73. All three overseas Acts contain provision to preserve the defence of assumption of risk against any implication to the contrary in the establishment of the common duty of care in the Act (English Act, s.2(5); Scottish Act, s.2(3); New Zealand Act, s.4(7)). The Scottish provision, which is similar to the English, and, in referring to the mode of determination, contains matter omitted from the New Zealand Act, reads:

      Nothing in the foregoing provisions of this Act [which are the main operative provisions] shall be held to impose on an occupier any obligation to a person entering on his premises in respect of risks which that person has willingly accepted as his; and any question whether a risk was so accepted shall be decided on the same principles as in other cases in which one person owes to another a duty to show care.
There seems no doubt as the law stands in New South Wales at the present time the doctrine of assumption of risk is applicable to the relationships of occupiers and entrants (See the reference to the matter in paragraph 39 supra). If, as is often considered to be the case, this is a matter going to the existence of a duty (See Mr. Justice Blackburn's article "'Volenti Non Fit Injuria' and the Duty of Care" 24 A.L.J. 351) or even if it technically is not ordinarily to be so regarded, the considerations involved in it would appear to be sufficiently incorporated in the test we propose of the existence of a duty (Supra paragraph 54). If it is not a matter of duty, but is to be considered matter of defence, it does not seem appropriate to single out a particular defence for special statement that it is preserved without special reason, lest other conclusions should be drawn about other defences not mentioned.

*Information supplied*
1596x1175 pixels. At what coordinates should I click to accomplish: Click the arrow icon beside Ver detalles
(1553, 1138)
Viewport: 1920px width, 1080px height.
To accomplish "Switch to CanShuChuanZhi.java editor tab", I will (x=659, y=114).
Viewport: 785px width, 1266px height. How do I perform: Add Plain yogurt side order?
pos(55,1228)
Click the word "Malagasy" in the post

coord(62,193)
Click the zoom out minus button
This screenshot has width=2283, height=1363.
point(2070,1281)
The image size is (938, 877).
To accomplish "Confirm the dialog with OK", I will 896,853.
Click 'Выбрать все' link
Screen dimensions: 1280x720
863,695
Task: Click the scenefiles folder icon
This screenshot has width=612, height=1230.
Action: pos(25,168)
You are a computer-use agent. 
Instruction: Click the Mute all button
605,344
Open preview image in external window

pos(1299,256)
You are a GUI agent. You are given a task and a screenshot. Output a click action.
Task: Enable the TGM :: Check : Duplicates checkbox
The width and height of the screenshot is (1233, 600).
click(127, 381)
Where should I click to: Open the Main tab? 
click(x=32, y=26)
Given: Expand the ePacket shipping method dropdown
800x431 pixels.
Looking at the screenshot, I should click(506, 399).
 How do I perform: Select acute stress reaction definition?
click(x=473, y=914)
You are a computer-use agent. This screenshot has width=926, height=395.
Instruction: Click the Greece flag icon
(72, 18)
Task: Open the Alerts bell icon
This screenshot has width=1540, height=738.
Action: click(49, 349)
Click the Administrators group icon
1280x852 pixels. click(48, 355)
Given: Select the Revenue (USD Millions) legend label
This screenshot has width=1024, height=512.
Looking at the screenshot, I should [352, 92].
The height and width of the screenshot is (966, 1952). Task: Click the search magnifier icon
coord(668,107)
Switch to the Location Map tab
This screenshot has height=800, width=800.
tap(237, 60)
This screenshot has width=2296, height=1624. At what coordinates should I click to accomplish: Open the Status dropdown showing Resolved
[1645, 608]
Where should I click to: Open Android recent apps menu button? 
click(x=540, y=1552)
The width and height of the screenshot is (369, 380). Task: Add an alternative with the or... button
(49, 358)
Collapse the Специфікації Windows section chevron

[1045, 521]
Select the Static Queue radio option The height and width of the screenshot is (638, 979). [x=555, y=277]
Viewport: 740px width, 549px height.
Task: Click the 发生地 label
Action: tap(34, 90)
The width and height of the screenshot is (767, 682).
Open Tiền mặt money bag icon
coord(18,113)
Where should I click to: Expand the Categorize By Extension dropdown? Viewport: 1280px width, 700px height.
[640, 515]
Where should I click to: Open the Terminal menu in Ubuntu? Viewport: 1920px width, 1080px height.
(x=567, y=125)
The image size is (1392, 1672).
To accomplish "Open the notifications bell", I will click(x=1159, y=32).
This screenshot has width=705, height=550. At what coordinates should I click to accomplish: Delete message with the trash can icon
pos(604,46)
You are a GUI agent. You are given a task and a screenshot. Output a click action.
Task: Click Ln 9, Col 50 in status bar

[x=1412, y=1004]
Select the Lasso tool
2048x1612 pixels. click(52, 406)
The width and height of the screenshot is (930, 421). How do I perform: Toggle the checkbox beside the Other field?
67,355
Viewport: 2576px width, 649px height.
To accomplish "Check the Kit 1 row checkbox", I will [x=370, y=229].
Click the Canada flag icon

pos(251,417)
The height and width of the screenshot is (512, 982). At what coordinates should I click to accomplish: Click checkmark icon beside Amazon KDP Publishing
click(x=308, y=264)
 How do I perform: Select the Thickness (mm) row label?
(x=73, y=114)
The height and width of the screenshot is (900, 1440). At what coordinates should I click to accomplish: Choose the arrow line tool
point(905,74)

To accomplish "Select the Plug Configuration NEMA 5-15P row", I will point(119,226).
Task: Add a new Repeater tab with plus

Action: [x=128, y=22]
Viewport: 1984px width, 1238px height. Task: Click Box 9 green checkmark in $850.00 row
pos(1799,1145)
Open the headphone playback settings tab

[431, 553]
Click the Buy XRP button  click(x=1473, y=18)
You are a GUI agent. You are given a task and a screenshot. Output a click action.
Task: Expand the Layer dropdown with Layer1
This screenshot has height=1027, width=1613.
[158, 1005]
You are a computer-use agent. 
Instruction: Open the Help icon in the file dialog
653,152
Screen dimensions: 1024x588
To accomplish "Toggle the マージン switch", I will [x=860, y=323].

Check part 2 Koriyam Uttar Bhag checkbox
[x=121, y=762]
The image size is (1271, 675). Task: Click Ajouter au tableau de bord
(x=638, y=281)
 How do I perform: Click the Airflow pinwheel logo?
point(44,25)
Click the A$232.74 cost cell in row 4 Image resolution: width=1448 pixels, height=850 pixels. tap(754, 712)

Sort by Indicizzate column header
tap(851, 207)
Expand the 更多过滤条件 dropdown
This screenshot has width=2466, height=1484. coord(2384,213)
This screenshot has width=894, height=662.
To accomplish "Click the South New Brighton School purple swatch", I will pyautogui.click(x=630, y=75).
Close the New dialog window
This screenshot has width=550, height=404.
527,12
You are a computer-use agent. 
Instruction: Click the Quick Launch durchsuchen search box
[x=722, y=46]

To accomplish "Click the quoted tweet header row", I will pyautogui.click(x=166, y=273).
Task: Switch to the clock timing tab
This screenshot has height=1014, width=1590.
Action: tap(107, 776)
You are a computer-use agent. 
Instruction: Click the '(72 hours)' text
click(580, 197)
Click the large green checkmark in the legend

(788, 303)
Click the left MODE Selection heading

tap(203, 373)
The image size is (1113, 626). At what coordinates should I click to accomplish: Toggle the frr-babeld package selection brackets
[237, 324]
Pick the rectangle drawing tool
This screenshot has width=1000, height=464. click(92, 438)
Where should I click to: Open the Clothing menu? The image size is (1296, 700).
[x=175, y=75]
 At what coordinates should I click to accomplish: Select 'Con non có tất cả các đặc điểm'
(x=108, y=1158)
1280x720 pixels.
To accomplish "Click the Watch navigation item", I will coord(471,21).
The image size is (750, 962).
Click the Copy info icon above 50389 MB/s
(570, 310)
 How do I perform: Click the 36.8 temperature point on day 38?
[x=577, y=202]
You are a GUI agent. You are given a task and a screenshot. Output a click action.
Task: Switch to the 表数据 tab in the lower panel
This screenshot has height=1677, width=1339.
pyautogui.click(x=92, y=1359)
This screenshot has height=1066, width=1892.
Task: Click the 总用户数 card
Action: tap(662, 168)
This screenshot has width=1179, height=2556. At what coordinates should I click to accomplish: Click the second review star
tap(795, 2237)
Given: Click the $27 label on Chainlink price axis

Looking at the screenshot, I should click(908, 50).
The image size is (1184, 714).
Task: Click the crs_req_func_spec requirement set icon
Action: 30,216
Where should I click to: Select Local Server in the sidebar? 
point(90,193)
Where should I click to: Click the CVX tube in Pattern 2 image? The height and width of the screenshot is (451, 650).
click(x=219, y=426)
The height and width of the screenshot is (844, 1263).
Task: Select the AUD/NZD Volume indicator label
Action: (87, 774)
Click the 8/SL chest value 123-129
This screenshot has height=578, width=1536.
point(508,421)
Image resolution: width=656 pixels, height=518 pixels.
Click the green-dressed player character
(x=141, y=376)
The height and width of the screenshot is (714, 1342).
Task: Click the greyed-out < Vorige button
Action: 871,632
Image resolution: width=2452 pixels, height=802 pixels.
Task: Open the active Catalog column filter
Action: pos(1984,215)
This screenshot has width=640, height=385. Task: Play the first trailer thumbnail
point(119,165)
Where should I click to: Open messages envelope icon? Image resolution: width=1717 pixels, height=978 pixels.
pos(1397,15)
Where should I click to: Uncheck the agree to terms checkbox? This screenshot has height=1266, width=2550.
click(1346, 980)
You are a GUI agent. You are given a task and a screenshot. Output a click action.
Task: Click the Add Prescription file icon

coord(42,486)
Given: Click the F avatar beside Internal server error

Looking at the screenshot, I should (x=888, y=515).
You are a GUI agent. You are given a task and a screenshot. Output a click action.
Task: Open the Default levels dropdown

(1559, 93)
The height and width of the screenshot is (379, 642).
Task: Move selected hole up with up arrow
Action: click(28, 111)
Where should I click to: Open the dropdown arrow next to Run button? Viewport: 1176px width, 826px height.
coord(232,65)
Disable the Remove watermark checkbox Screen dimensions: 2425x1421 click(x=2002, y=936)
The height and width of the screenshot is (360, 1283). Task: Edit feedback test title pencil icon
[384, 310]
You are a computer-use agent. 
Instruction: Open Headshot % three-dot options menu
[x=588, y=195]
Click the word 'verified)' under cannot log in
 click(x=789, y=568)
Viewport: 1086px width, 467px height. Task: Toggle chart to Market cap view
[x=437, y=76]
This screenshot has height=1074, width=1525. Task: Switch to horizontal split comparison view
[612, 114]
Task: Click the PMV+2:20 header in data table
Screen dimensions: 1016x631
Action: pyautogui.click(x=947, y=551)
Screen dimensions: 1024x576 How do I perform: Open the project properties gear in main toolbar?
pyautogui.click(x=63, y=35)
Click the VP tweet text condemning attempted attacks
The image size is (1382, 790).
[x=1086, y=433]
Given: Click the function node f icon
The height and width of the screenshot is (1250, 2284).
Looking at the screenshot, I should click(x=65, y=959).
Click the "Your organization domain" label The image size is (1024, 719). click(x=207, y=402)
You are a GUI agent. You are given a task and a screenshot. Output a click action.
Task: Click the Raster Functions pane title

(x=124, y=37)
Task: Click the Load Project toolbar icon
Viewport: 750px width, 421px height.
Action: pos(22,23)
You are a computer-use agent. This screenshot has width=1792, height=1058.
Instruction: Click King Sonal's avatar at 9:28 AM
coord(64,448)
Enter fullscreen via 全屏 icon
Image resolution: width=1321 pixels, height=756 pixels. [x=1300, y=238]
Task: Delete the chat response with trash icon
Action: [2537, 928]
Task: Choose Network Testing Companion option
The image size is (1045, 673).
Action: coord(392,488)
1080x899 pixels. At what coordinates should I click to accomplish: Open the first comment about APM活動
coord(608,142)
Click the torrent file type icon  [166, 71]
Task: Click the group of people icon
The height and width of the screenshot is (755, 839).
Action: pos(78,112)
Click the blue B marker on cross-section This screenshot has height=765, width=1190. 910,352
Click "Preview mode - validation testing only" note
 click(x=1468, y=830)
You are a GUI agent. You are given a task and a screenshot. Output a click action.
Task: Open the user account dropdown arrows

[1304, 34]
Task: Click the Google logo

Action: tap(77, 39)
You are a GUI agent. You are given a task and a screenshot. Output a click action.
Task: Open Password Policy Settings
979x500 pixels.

*What to produce*
From the passage on assumption of risk above, set down word for word the part from "73. All three" to "to show care.".

*Reply*
73. All three overseas Acts contain provision to preserve the defence of assumption of risk against any implication to the contrary in the establishment of the common duty of care in the Act (English Act, s.2(5); Scottish Act, s.2(3); New Zealand Act, s.4(7)). The Scottish provision, which is similar to the English, and, in referring to the mode of determination, contains matter omitted from the New Zealand Act, reads:

      Nothing in the foregoing provisions of this Act [which are the main operative provisions] shall be held to impose on an occupier any obligation to a person entering on his premises in respect of risks which that person has willingly accepted as his; and any question whether a risk was so accepted shall be decided on the same principles as in other cases in which one person owes to another a duty to show care.